» **Task data**
------------------------------

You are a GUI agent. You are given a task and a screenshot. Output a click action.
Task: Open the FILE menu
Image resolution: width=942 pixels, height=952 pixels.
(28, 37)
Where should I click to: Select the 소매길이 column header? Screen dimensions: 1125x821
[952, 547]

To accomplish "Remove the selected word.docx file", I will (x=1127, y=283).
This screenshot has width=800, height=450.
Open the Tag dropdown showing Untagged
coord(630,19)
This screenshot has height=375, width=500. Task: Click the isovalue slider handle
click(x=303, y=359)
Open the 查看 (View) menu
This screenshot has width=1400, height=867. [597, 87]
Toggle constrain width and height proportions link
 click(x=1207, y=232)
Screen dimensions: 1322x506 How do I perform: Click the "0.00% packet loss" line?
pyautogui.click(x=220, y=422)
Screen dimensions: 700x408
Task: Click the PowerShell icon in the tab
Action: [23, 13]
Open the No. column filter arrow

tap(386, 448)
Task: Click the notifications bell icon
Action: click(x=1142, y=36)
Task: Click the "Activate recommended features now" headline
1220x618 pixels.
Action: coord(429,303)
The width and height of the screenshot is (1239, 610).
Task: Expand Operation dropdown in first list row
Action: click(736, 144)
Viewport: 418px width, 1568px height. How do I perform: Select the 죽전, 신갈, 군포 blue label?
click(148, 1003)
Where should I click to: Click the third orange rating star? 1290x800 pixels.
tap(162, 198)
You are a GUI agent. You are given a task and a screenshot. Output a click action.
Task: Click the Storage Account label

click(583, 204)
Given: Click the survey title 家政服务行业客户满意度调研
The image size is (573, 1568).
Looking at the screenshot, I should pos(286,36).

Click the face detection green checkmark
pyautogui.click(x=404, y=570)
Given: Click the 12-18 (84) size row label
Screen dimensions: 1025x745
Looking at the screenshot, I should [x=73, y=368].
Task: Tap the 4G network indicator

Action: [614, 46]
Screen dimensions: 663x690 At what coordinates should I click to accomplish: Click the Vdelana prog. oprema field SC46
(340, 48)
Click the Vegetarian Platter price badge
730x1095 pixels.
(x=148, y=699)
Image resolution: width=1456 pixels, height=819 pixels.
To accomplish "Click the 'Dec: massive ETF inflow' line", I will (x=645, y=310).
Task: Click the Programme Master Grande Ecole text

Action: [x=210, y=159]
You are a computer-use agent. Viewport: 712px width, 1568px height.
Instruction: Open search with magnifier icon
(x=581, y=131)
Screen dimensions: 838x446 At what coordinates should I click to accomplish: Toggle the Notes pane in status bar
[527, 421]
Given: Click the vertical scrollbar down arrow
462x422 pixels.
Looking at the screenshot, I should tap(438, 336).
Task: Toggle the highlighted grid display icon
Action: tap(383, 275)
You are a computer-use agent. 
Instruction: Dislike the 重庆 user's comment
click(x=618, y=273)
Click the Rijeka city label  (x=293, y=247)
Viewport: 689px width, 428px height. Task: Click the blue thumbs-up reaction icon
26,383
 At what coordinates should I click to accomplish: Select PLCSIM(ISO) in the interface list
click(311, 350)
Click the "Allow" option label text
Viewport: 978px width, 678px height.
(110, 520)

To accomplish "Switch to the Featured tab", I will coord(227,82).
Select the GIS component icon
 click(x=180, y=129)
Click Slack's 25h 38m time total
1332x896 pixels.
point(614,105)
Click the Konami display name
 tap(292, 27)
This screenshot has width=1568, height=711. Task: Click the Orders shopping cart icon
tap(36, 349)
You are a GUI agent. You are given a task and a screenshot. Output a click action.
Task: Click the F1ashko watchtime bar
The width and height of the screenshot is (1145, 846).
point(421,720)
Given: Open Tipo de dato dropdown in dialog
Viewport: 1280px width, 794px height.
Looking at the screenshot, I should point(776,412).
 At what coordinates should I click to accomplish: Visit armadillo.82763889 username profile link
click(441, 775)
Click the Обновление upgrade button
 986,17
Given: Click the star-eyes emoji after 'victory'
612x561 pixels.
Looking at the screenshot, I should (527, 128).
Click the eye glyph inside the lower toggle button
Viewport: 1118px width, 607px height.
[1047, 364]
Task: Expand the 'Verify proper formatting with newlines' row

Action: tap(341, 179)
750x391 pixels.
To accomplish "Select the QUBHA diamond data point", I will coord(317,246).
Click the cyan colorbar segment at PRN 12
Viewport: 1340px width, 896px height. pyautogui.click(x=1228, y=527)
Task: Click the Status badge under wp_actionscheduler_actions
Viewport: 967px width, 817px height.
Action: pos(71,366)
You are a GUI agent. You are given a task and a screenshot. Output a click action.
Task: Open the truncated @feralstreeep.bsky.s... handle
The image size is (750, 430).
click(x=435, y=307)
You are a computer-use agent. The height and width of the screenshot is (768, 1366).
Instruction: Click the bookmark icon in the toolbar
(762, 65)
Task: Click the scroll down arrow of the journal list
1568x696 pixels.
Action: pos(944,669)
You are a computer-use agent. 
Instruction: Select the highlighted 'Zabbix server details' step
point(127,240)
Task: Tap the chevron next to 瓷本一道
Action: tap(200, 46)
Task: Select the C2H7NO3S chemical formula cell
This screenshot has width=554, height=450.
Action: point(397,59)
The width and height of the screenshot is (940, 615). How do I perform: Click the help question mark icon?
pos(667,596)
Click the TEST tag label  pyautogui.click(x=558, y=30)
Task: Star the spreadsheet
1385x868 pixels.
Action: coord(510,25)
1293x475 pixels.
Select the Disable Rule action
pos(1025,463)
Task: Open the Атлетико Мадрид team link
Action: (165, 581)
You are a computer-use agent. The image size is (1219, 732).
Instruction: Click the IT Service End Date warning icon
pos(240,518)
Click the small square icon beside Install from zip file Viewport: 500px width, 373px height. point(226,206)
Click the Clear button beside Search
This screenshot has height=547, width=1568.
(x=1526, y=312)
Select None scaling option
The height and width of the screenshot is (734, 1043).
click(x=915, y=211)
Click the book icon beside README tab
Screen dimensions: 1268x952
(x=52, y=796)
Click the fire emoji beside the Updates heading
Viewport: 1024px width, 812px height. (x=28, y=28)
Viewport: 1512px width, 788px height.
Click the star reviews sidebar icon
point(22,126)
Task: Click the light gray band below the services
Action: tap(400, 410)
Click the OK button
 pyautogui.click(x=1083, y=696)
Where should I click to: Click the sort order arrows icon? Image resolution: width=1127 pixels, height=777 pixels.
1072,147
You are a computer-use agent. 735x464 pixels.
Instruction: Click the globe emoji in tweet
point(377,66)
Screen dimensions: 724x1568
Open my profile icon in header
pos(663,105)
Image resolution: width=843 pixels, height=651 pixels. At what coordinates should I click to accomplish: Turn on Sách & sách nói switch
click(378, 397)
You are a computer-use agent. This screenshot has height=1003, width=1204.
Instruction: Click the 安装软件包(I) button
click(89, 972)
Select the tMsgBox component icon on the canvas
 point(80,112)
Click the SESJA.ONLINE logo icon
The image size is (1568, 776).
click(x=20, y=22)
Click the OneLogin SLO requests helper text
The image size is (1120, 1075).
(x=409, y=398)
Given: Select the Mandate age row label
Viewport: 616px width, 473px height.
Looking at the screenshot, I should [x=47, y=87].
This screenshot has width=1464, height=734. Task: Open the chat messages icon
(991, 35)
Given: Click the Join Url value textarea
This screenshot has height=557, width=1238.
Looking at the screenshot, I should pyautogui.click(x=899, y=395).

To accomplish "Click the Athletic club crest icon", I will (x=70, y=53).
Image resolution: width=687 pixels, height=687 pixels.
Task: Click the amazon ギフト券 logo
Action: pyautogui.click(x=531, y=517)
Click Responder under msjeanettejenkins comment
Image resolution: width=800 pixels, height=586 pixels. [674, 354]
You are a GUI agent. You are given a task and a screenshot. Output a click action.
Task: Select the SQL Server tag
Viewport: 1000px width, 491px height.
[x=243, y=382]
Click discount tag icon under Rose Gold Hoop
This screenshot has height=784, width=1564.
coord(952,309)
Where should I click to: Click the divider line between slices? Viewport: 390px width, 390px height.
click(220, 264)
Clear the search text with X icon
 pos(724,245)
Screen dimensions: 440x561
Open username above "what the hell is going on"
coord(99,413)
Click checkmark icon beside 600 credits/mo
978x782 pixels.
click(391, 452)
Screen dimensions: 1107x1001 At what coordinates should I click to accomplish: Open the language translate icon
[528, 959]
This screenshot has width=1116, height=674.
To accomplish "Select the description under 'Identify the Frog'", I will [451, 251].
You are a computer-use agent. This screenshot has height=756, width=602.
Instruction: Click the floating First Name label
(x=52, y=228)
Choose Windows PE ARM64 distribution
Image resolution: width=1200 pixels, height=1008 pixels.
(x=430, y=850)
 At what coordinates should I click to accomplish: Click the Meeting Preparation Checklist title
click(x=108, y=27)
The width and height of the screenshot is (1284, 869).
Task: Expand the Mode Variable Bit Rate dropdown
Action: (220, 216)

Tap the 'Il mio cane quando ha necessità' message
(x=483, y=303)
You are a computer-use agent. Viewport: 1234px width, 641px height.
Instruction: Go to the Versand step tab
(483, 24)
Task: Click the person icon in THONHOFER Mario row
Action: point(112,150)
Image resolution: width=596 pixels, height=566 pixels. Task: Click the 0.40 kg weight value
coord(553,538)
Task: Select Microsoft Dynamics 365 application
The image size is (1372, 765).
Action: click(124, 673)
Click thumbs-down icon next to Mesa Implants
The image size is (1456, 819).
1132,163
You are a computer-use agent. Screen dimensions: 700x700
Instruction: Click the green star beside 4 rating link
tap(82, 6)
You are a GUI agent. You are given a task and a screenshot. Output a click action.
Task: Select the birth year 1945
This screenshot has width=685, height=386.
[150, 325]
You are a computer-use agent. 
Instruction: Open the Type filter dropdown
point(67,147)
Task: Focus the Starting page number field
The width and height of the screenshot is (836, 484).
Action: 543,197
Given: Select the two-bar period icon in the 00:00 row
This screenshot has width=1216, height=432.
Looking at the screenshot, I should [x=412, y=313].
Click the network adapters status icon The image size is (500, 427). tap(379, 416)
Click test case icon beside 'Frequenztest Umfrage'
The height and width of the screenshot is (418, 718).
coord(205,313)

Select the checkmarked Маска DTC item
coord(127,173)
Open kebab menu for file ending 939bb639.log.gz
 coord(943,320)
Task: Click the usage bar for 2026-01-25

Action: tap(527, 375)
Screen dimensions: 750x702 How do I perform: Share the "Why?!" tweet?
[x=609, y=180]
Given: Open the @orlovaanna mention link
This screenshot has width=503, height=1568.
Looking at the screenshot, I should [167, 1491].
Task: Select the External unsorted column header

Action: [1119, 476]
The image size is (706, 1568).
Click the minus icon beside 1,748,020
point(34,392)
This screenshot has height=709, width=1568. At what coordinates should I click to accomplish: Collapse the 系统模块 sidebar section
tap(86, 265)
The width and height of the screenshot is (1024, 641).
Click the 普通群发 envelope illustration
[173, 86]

------------------------------

» **Problem description**
Review the preceding data and report every line that includes the string "computer".

» **Solution for this problem**
You are a computer-use agent. Viewport: 712px width, 1568px height.
You are a computer-use agent. 
You are a computer-use agent. The height and width of the screenshot is (768, 1366).
You are a computer-use agent. 
You are a computer-use agent. The image size is (1219, 732).
You are a computer-use agent. 735x464 pixels.
You are a computer-use agent. This screenshot has height=1003, width=1204.
You are a computer-use agent. This screenshot has height=756, width=602.
You are a computer-use agent. Viewport: 1234px width, 641px height.
You are a computer-use agent. Screen dimensions: 700x700
You are a computer-use agent. 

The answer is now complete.